What the task asks: The answer should consist of all the records, written out word for word.

Provided records:
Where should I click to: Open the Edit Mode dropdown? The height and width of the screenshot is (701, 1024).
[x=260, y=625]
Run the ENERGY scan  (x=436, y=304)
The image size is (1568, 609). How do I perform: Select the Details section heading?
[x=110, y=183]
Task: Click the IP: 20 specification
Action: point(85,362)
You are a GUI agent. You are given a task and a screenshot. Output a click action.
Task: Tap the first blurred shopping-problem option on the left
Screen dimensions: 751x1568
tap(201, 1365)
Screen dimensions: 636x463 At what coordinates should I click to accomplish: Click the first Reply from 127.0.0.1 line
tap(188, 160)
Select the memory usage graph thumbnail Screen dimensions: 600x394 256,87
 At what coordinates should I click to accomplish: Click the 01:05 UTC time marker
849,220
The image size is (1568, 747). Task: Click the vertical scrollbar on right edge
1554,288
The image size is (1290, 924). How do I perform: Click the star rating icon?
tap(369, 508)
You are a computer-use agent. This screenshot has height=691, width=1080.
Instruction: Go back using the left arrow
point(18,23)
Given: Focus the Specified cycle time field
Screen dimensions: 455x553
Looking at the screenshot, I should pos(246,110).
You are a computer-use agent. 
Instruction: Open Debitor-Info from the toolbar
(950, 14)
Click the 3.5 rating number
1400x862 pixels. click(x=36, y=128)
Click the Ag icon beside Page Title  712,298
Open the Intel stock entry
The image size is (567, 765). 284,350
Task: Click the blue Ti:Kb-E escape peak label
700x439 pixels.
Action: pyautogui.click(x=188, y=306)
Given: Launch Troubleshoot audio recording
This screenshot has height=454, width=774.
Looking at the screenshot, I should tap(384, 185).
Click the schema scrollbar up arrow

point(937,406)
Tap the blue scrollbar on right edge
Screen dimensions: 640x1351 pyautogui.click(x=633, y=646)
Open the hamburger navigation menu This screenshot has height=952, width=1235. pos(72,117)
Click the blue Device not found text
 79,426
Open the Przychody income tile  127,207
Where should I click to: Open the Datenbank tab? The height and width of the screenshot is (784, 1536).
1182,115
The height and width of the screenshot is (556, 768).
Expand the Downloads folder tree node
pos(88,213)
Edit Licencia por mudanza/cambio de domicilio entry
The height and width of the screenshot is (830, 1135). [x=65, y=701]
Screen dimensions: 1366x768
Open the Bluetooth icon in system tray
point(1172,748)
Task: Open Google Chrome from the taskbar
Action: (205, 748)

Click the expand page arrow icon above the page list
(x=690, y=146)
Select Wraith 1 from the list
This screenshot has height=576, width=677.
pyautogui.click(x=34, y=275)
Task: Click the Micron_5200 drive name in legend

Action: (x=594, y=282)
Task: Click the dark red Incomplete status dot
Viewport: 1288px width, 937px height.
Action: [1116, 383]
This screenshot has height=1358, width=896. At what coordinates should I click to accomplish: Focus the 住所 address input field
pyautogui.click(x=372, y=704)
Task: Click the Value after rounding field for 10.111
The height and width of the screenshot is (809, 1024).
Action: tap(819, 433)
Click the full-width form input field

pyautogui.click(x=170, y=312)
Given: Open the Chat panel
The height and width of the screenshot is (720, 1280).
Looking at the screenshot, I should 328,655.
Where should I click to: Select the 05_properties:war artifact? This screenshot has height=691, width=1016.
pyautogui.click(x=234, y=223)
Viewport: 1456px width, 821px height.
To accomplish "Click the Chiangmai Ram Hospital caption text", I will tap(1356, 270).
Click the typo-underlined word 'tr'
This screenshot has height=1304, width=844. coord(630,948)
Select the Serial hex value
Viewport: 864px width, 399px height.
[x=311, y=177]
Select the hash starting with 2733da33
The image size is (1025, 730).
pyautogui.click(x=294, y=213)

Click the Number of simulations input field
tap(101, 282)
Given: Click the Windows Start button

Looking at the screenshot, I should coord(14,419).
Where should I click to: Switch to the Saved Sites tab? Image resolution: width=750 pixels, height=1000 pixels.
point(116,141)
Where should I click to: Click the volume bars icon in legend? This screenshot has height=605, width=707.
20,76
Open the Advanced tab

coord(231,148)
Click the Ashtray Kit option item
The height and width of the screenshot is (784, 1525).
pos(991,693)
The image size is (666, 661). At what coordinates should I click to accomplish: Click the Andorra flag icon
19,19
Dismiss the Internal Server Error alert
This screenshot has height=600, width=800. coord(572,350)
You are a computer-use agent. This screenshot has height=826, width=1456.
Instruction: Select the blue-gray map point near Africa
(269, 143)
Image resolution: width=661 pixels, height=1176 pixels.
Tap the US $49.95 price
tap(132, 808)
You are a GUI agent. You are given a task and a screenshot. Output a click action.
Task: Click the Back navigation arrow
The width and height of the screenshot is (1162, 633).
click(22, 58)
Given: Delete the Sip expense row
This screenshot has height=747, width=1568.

Problem solution:
Where should I click to: Open the Edit Mode dropdown? The height and width of the screenshot is (701, 1024).
[x=260, y=625]
Run the ENERGY scan  (x=436, y=304)
The image size is (1568, 609). How do I perform: Select the Details section heading?
[x=110, y=183]
Task: Click the IP: 20 specification
Action: point(85,362)
You are a GUI agent. You are given a task and a screenshot. Output a click action.
Task: Tap the first blurred shopping-problem option on the left
Screen dimensions: 751x1568
tap(201, 1365)
Screen dimensions: 636x463 At what coordinates should I click to accomplish: Click the first Reply from 127.0.0.1 line
tap(188, 160)
Select the memory usage graph thumbnail Screen dimensions: 600x394 256,87
 At what coordinates should I click to accomplish: Click the 01:05 UTC time marker
849,220
The image size is (1568, 747). Task: Click the vertical scrollbar on right edge
1554,288
The image size is (1290, 924). How do I perform: Click the star rating icon?
tap(369, 508)
You are a computer-use agent. This screenshot has height=691, width=1080.
Instruction: Go back using the left arrow
point(18,23)
Given: Focus the Specified cycle time field
Screen dimensions: 455x553
Looking at the screenshot, I should pos(246,110).
You are a computer-use agent. 
Instruction: Open Debitor-Info from the toolbar
(950, 14)
Click the 3.5 rating number
1400x862 pixels. click(x=36, y=128)
Click the Ag icon beside Page Title  712,298
Open the Intel stock entry
The image size is (567, 765). 284,350
Task: Click the blue Ti:Kb-E escape peak label
700x439 pixels.
Action: pyautogui.click(x=188, y=306)
Given: Launch Troubleshoot audio recording
This screenshot has height=454, width=774.
Looking at the screenshot, I should tap(384, 185).
Click the schema scrollbar up arrow

point(937,406)
Tap the blue scrollbar on right edge
Screen dimensions: 640x1351 pyautogui.click(x=633, y=646)
Open the hamburger navigation menu This screenshot has height=952, width=1235. pos(72,117)
Click the blue Device not found text
 79,426
Open the Przychody income tile  127,207
Where should I click to: Open the Datenbank tab? The height and width of the screenshot is (784, 1536).
1182,115
The height and width of the screenshot is (556, 768).
Expand the Downloads folder tree node
pos(88,213)
Edit Licencia por mudanza/cambio de domicilio entry
The height and width of the screenshot is (830, 1135). [x=65, y=701]
Screen dimensions: 1366x768
Open the Bluetooth icon in system tray
point(1172,748)
Task: Open Google Chrome from the taskbar
Action: (205, 748)

Click the expand page arrow icon above the page list
(x=690, y=146)
Select Wraith 1 from the list
This screenshot has height=576, width=677.
pyautogui.click(x=34, y=275)
Task: Click the Micron_5200 drive name in legend

Action: (x=594, y=282)
Task: Click the dark red Incomplete status dot
Viewport: 1288px width, 937px height.
Action: [1116, 383]
This screenshot has height=1358, width=896. At what coordinates should I click to accomplish: Focus the 住所 address input field
pyautogui.click(x=372, y=704)
Task: Click the Value after rounding field for 10.111
The height and width of the screenshot is (809, 1024).
Action: tap(819, 433)
Click the full-width form input field

pyautogui.click(x=170, y=312)
Given: Open the Chat panel
The height and width of the screenshot is (720, 1280).
Looking at the screenshot, I should 328,655.
Where should I click to: Select the 05_properties:war artifact? This screenshot has height=691, width=1016.
pyautogui.click(x=234, y=223)
Viewport: 1456px width, 821px height.
To accomplish "Click the Chiangmai Ram Hospital caption text", I will tap(1356, 270).
Click the typo-underlined word 'tr'
This screenshot has height=1304, width=844. coord(630,948)
Select the Serial hex value
Viewport: 864px width, 399px height.
[x=311, y=177]
Select the hash starting with 2733da33
The image size is (1025, 730).
pyautogui.click(x=294, y=213)

Click the Number of simulations input field
tap(101, 282)
Given: Click the Windows Start button

Looking at the screenshot, I should coord(14,419).
Where should I click to: Switch to the Saved Sites tab? Image resolution: width=750 pixels, height=1000 pixels.
point(116,141)
Where should I click to: Click the volume bars icon in legend? This screenshot has height=605, width=707.
20,76
Open the Advanced tab

coord(231,148)
Click the Ashtray Kit option item
The height and width of the screenshot is (784, 1525).
pos(991,693)
The image size is (666, 661). At what coordinates should I click to accomplish: Click the Andorra flag icon
19,19
Dismiss the Internal Server Error alert
This screenshot has height=600, width=800. coord(572,350)
You are a computer-use agent. This screenshot has height=826, width=1456.
Instruction: Select the blue-gray map point near Africa
(269, 143)
Image resolution: width=661 pixels, height=1176 pixels.
Tap the US $49.95 price
tap(132, 808)
You are a GUI agent. You are given a task and a screenshot. Output a click action.
Task: Click the Back navigation arrow
The width and height of the screenshot is (1162, 633).
click(22, 58)
Given: Delete the Sip expense row
This screenshot has height=747, width=1568.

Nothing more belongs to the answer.